-- BEGIN RECORDS FOR PROCESSING --
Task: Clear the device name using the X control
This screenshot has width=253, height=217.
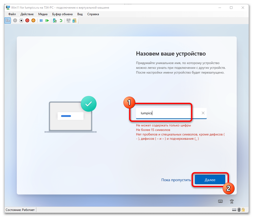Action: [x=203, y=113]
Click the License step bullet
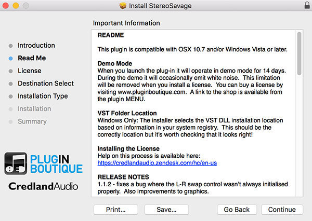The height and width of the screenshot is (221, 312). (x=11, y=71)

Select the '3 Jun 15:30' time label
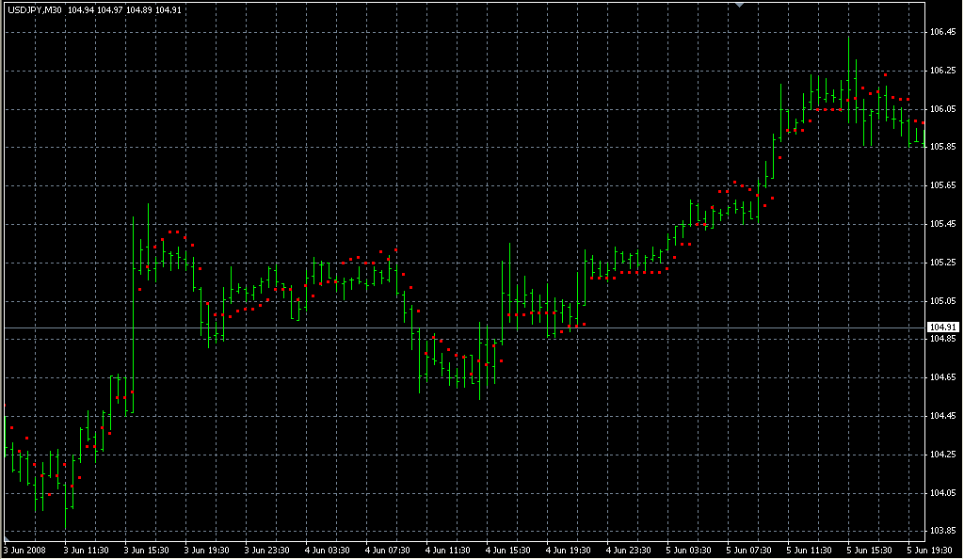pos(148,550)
-- END RECORDS FOR PROCESSING --
[WHAT IS BEING ASKED]: Rewrite all the records with "step bullet" replaced by "step marker" and nothing else changed. Leave the pictures out.

[REPLY]:
Task: Clear the device name using the X control
This screenshot has width=253, height=217.
Action: [x=203, y=113]
Click the License step marker
The height and width of the screenshot is (221, 312). (x=11, y=71)

Select the '3 Jun 15:30' time label
pos(148,550)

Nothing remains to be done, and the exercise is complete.